For the next Complexitycast, Bill
Gasarch and I will attempt to answer reader's questions. We will pick
the best questions and answer them in the next podcast.
You can either email me your question on any topic related to this weblog or
better yet record yourself asking the question (in either MP3, WAV or
OGG) and send me the audio file.
Think of good questions for if we don't get many we'll make up our own.
This is the time of the year when graduating students are preparing their job packets.
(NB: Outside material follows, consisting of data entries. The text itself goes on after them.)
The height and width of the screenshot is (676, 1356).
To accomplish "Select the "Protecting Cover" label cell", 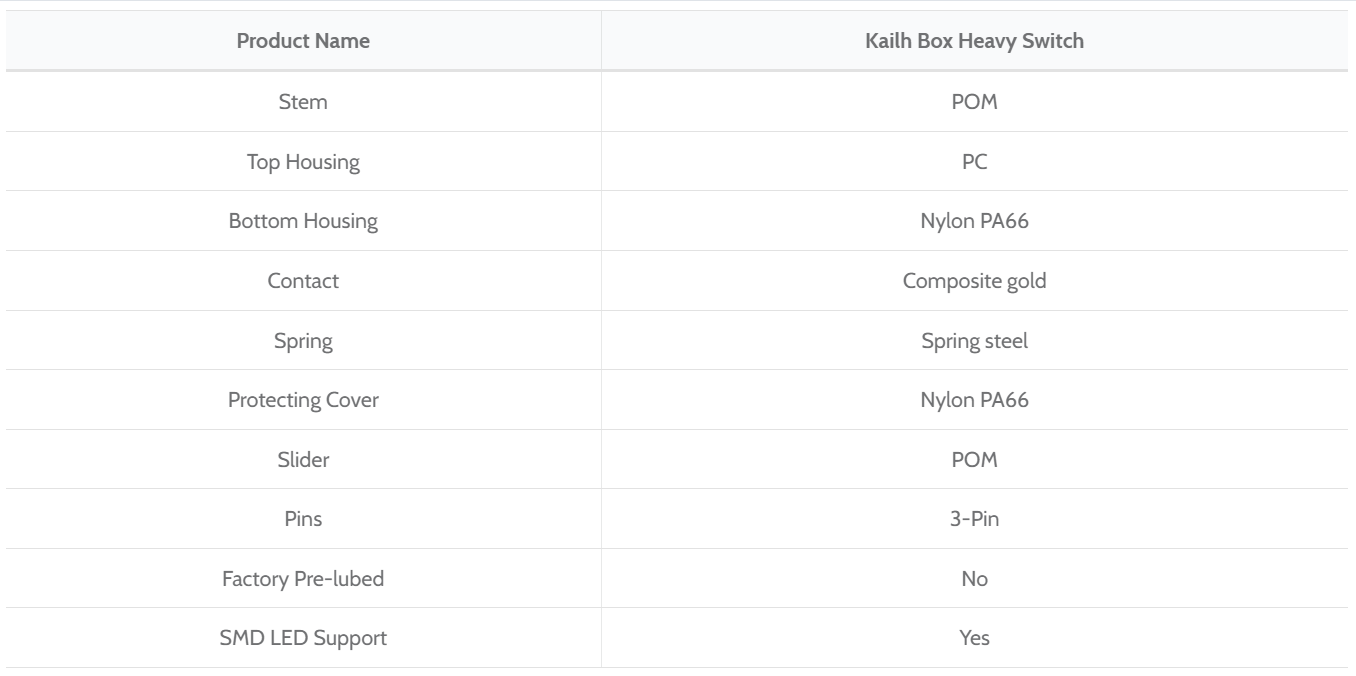I will pyautogui.click(x=303, y=400).
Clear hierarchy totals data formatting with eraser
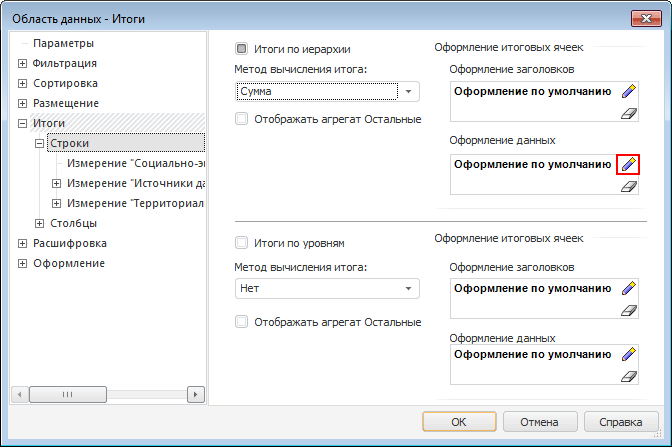This screenshot has width=672, height=447. click(x=628, y=186)
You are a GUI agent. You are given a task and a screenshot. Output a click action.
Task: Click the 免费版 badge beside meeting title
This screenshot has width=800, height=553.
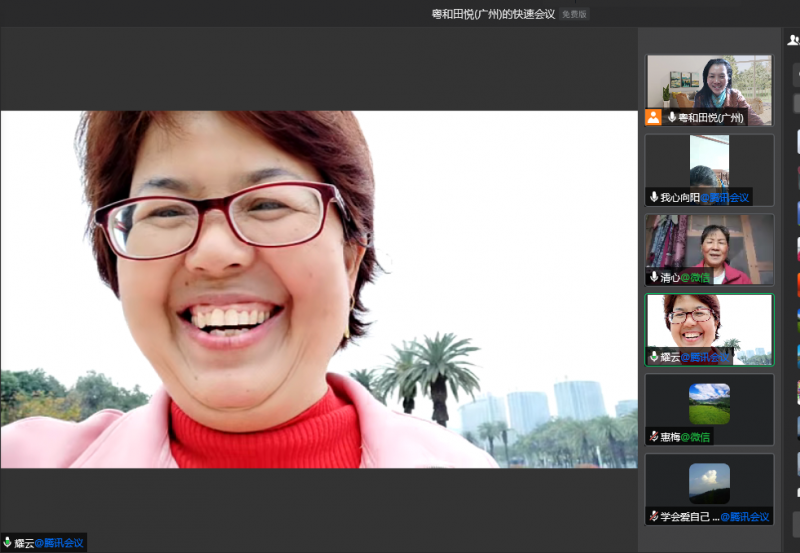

Assuming that you're not a superstar, but not below average either, how best to advertise yourself to get an academic interview call?
Why does complexity theory benefit by being in a CS department, together with systems, AI, graphics, HCI, etc, as opposed to being in a math department, together with number theory, algebra, topology, combinatorics, etc?
Have you ever set foot on a math department? they look down on anything that is applied.
You are suggesting we leave the well paid, well funded world of CS (which is also the main source of inspiration for our theoretical discoveries) to join an underfunded department that will treat TCS as the ugly duckling of math.
What are the big challenges out there to be resolved in TCS, from a systems perspective? What are the big challenges in TCS from a theory perspective? Discuss the gap between the two.
The enrollment of North American physics graduate students is down forty per cent over the past forty years ... now biology graduate student is similarly flattening ... so what will be the future trend for complexity theory enrollment?
❏ down 40% per generation ❏ flat enrollment ❏ up 40% per generation
And most important, are these flattening trends determined mainly by the blind forces of history, or are they subject to planning & optimization by the leaders of the computational complexity community?
What do you think should be the tradeof between working on reasonable problems that can lead to reasonable results with high probablity, to working on very difficult problems that can lead to great results with very small probability. Does your answer change as a function of status of the researcher (that is Graduate/PostDoc/Tenure/etc.)
in the last podcast, lance said he believed that P!=NP because "god is evil". well, does your (or does anyone's) belief also depend (strong) mathematical intution?